Polska linia zanotowała na niemieckich trasach 152 proc. przyrost liczby pasażerów, która w I kwartale sięgnęła 200 tys. i jest na najlepszej drodze do zwiększenia udziału na niemieckich trasach z 23 proc. w 2017 do 30 proc. w tym roku.

Lufthansa wygrywa z LOTem dzięki połączeniom z regionów. Na tych trasach oferowanych do dwóch centrów przesiadkowych we Frankfurcie i Monachium niemieckiego przewoźnika wybrało w 2017 roku 1,9 mln pasażerów.

— Jesteśmy bardzo zadowoleni z rozwoju w Polsce, która jest jednym z największych rynków w regionie dla Lufthansy. Grupa Lufthansy oferuje 399 połączeń do i z Polski tygodniowo - mówi Frank Wagner, przedstawiciel Grupy LH (Lufthansa,Austrian Airlines, Swiss,Eurowings) w Polsce. W swojej strategii na naszym rynku Niemcy planują zwiększenie oferowania o 12,5 proc. i otwierają nowe kierunki z Monachium do Katowic i Łodzi oraz dodatkowe połączenia z lotnisk regionalnych, ale i np. całkiem nowe połączenia, jak to z Wrocławia do Stuttgartu. To efekt potężnych inwestycji w motoryzację na Dolnym Śląsku.

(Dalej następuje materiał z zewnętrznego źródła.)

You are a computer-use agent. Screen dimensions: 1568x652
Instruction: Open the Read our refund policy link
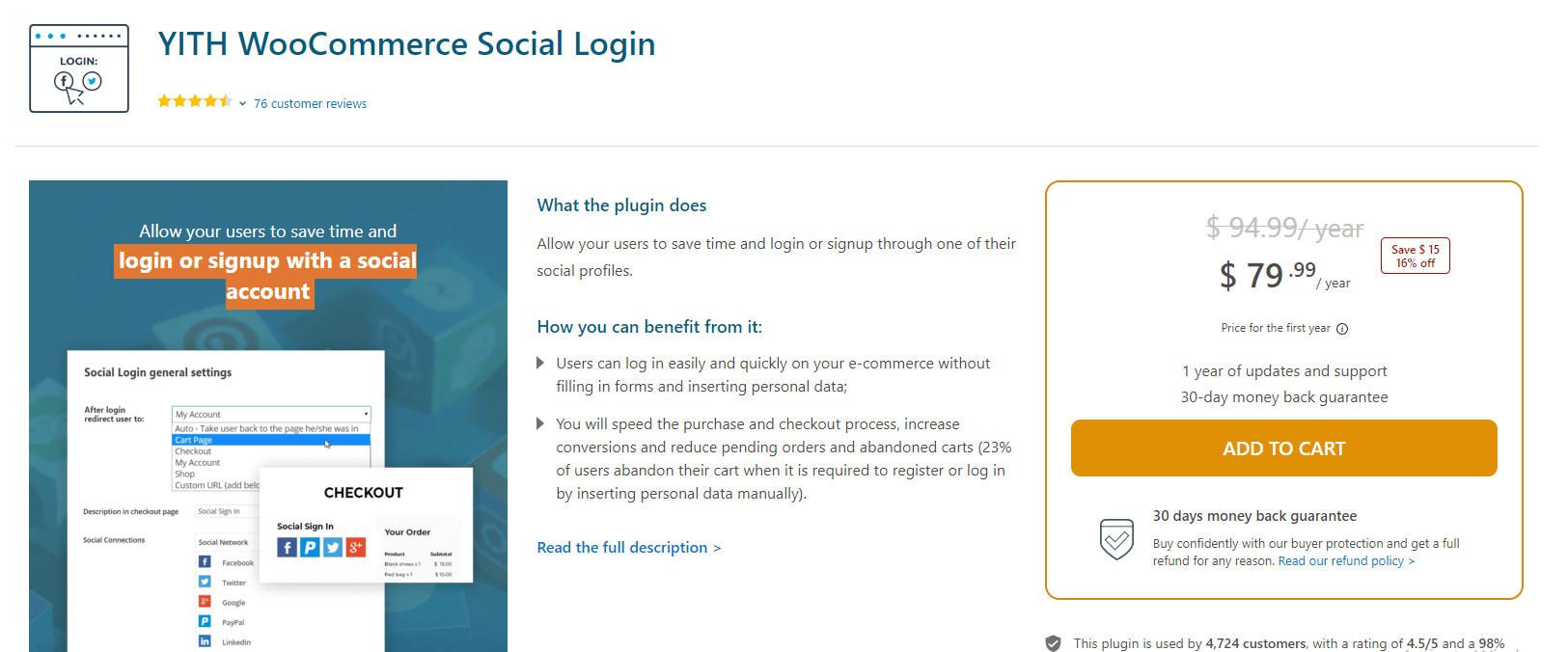[1346, 561]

W swoim rozwoju na niemieckim rynku LOT ma dwutorową taktykę. Postawił na regiony i oprócz Berlina, Frankfurtu i Monachium lata także z Warszawy do Stuttgartu, Duesseldorfu, Hamburga, a w maju i czerwcu zacznie latać do Norymbergi i Hanoweru. Jednocześnie polska linia zaczęła „odbijać" pasażerów z regionów.

29 kwietnia ruszają loty z Rzeszowa do Newark, zwiększona została liczba rejsów z Krakowa za ocean, a dodatkowo jeszcze na początku maja ruszają rejsy z Budapesztu do USA, dotychczas węgierscy pasażerowie korzystali głównie z lotów przesiadkowych w portach niemieckich. Co ciekawe lotowski Dreamliner nadal jest taką atrakcją, że w rejsach atlantyckich nie brak jest pasażerów niemieckich, którzy przylatują z Berlina i Frankfurtu do Warszawy i stąd dopiero lecą do Kanady i USA. Nie brak ich również na trasach azjatyckich. Jako powód takiego wyboru najczęściej podają, oprócz atrakcyjności podróży Dreamlinerem, także rozsądne ceny w Klasie biznes i premium.